“She trusted you!” Dr. Lawson’s voice cracked. “We trusted you. You pushed and you pushed, and we trusted you so we went too far, ignored our own boundaries. And when Robin died, youtried to fix the problem by throwing money at me. As if that would heal a broken heart.”
Ms. Montague dropped her gaze. “I didn’t know what else to do,” she said quietly.
“You could have talked to me.”
“I tried! You were too angry!”
“Whatever.” Dr. Lawson turned away, then back. “All these years, and you haven’t learned a damned thing. You’re still pushing people, still trying to use your riches as a replacement for responsibility, or empathy, or whatever other emotion you find inconvenient. I’m leaving, and I’m taking these poor kids with me. You can stay here and rot for all I care.”
She shoved past Oscar, and the rest parted to let her through. Oscar cast a glance at Ms. Montague, uncertain if he should say anything. She’d always been so calm, so in control, but now she slumped in her chair, one hand on her silver-headed cane.
“I’m-I’m sorry,” he said, then went after Dr. Lawson.
Dr. Lawson stood with her hands on her hips, glaring at nothing. The sun was heading westward, flirting with the mountain peaks and sending warm yellow light across the tops of the trees. It caught the clocktower atop the asylum, now almost denuded of paint.
Which made no sense…but that wasn’t Oscar’s problem right now.
“So what do we do, boss?” Chris asked.
This was his only chance to set things right here, to do what he was certain his mamaw would have wanted…but maybe it was time to face the facts. He just wasn’t up to the task. With more time, perhaps, but after Ms. Montague’s actions, setting foot back inside the asylum would be wildly dangerous.
If it was just himself…but it wasn’t. “We leave,” he said, turning to face them. Chris looked relieved at the pronouncement, Tina uncertain, and Nigel…
“Where’s Nigel?” he asked.
Zeek looked around, as if Nigel might suddenly pop up. “Maybe he went into the command center to get some more meds?”
He wasn’t in there. He wasn’t in their other tent, either. Oscar tried to think back to the last time he’d actually seen his boyfriend. It had been in the old superintendent’s quarters, after they’d found the Van de Graaf generator. After that, all his attention had been on Dr. Lawson.
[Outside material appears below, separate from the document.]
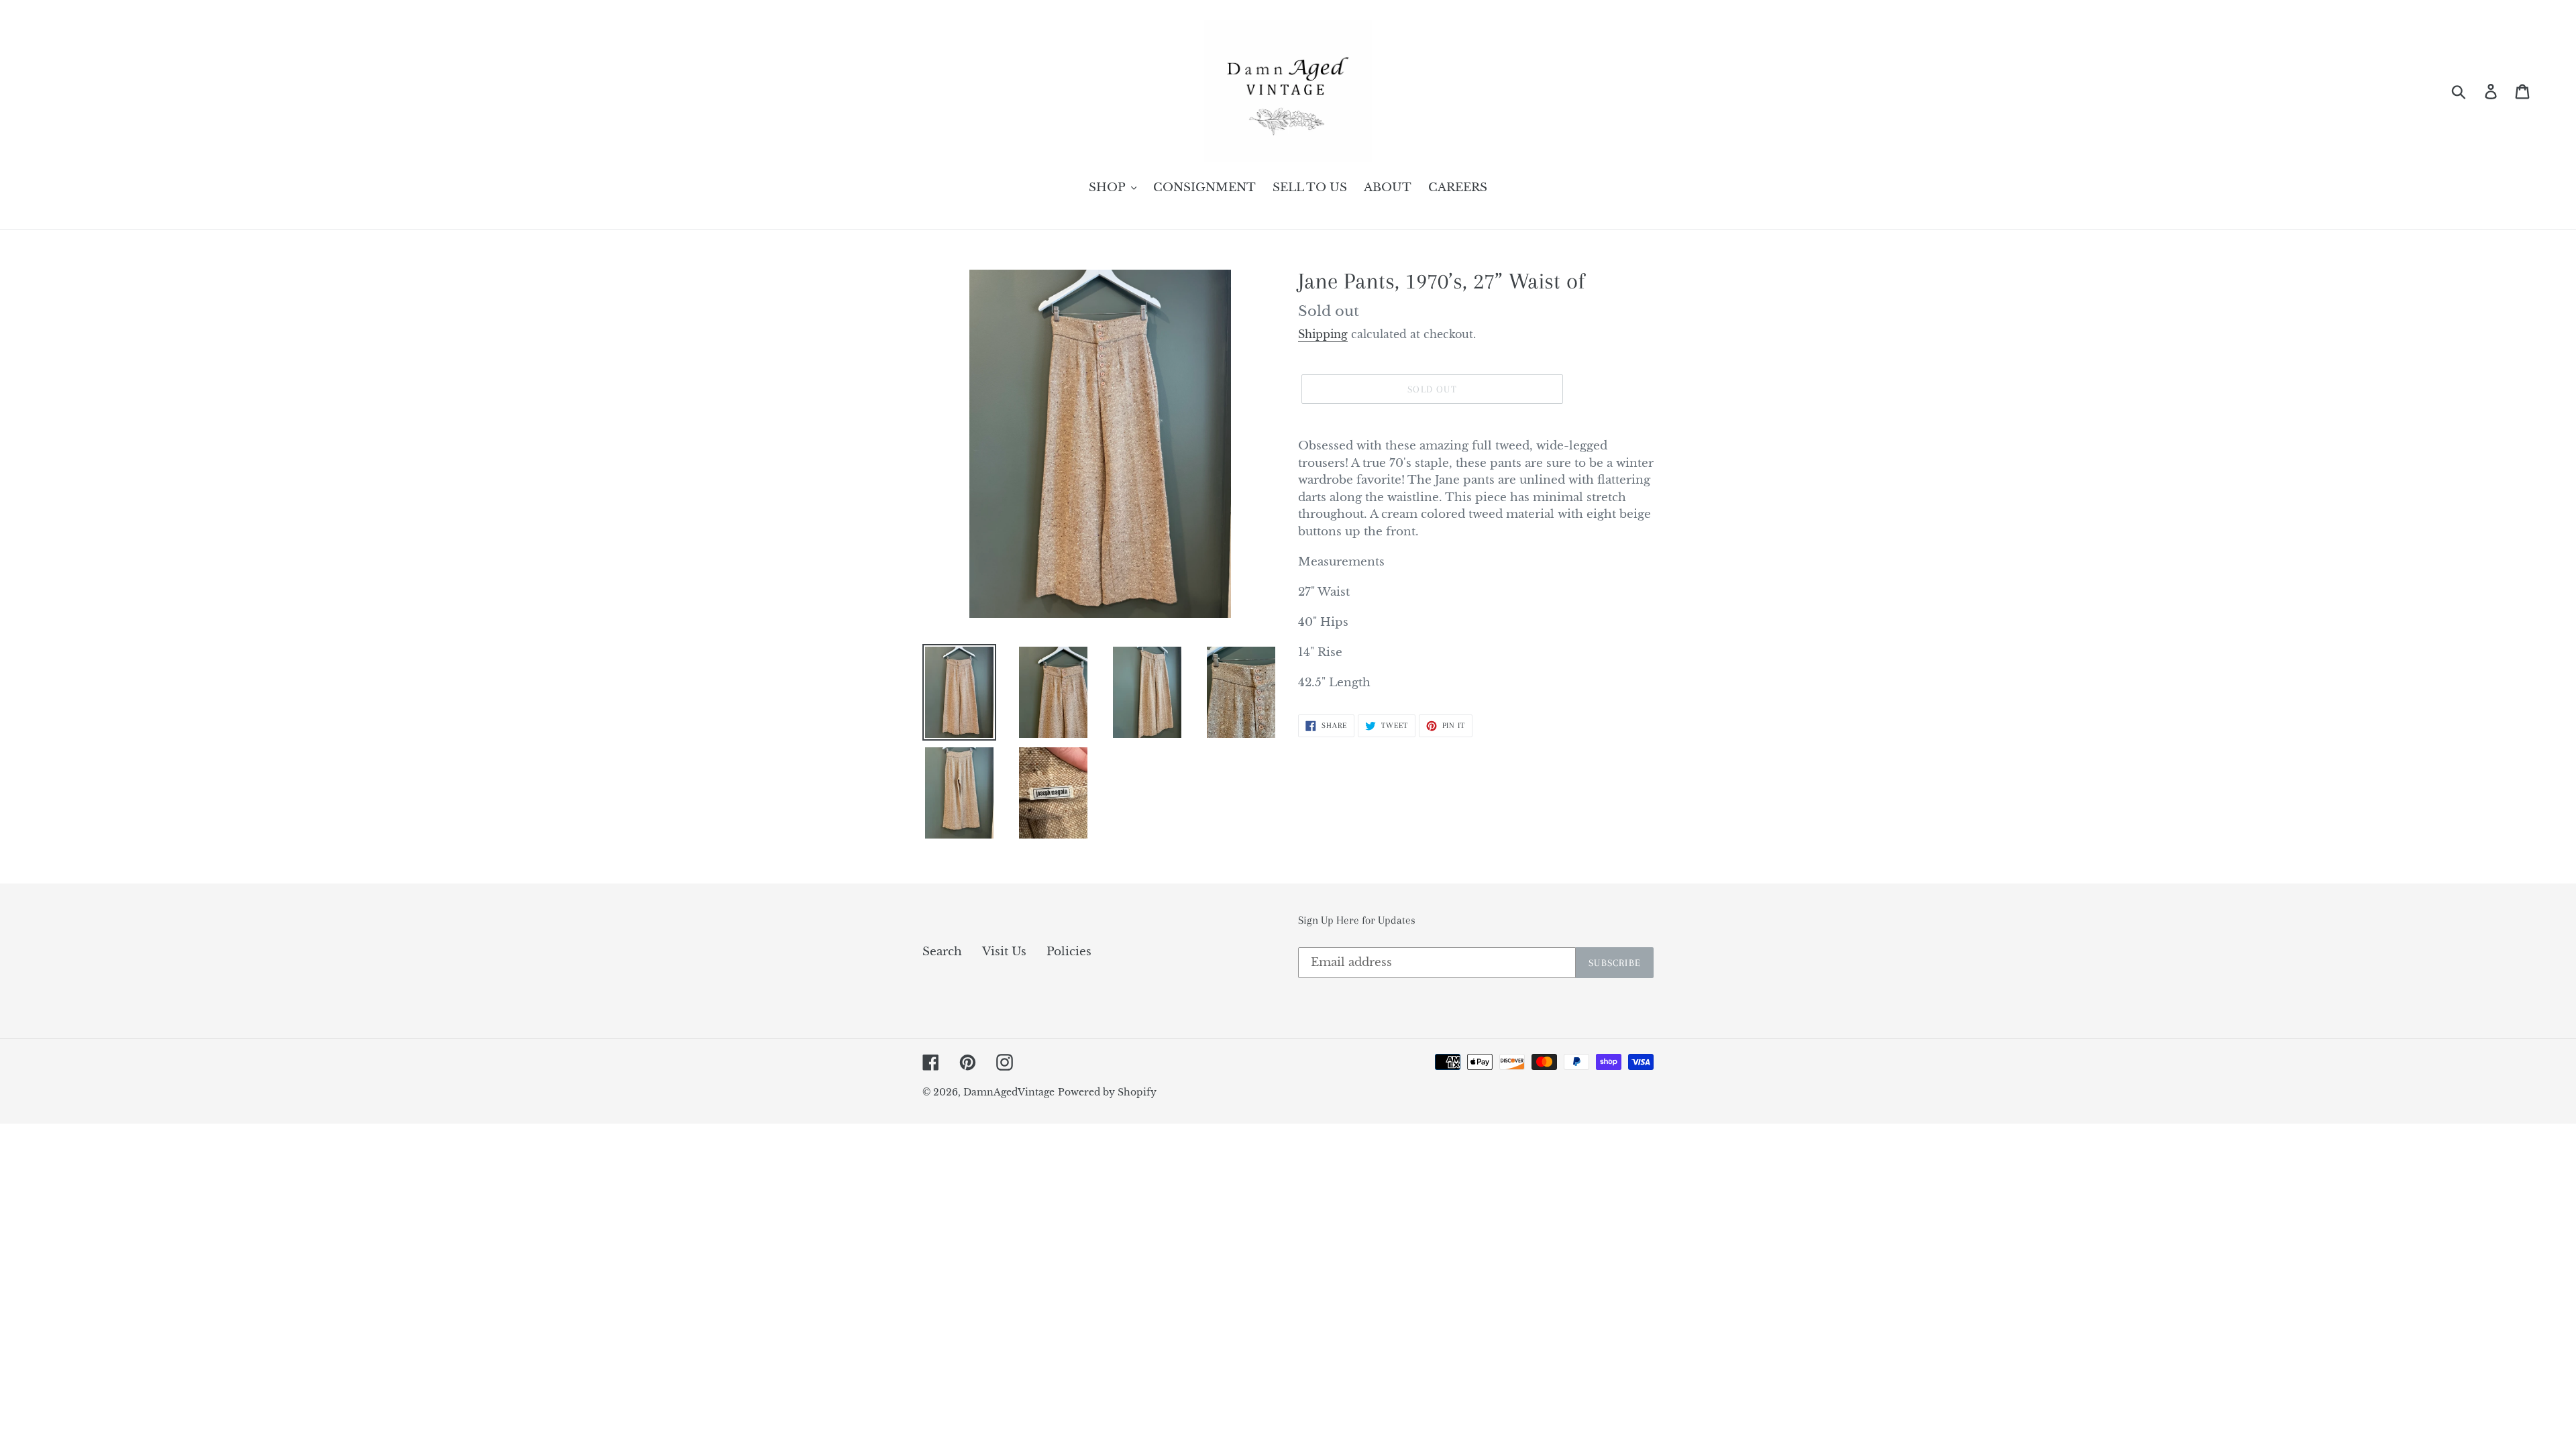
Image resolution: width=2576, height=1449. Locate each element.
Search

“When was the last time anyone remembers seeing Nigel?” Oscar asked urgently. “He came out of the asylum with the rest of us, right?”
Zeek took his cap off and scratched his head. “I thought he was behind us, but I don’t think I actually saw him come out?”
Dr. Lawson went pale. “He must still be inside.”
Oscar strode toward the asylum, and Chris and Zeek jogged after him. Damn it, why hadn’t he paid more attention? He knew Nigel was sick. What if he’d passed out?
What if the ghosts had found him alone and?—
“Nigel!” Oscar bellowed as he climbed the stairs and entered the asylum. “Nigel, can you hear me?”
“Doc!” Chris yelled. “Are you in here?”
Zeek pointed to the end of the hall. “What’s that?”
A yellowed folder lay near the elevator, documents spilled out of it. Oscar picked it up and read the label. “This is Dr. Wilkes’s file—the one Nigel was carrying. He must have dropped it.”
Dropped it right here, near the entrance…then never come out.
Panic clawed at his throat. “Nigel!”
“I’ll check upstairs, in case he lost it on the way up,” Zeek said, and ran to the staircase.
They shouldn’t split up—but Nigel was missing. “Let’s check the wards,” Oscar said to Chris. “Or maybe he went back to the storage area to look for more files.”
They yelled until their voices were hoarse, opened every closed door, but neither they nor Zeek found a trace. Oscar even went around the back of the building, searching for the elusive cellar doors or coal chute into the basement. All he found were piles of broken planks and chunks of concrete from what had been the old kitchen and cafeteria building, now long collapsed. The rubble washed up against the base of the main building like flotsam left behind by a tide, burying any doors or hatches beneath it.
Nigel hadn’t come this way. But he didn’t seem to be inside any of the floors they could access, either.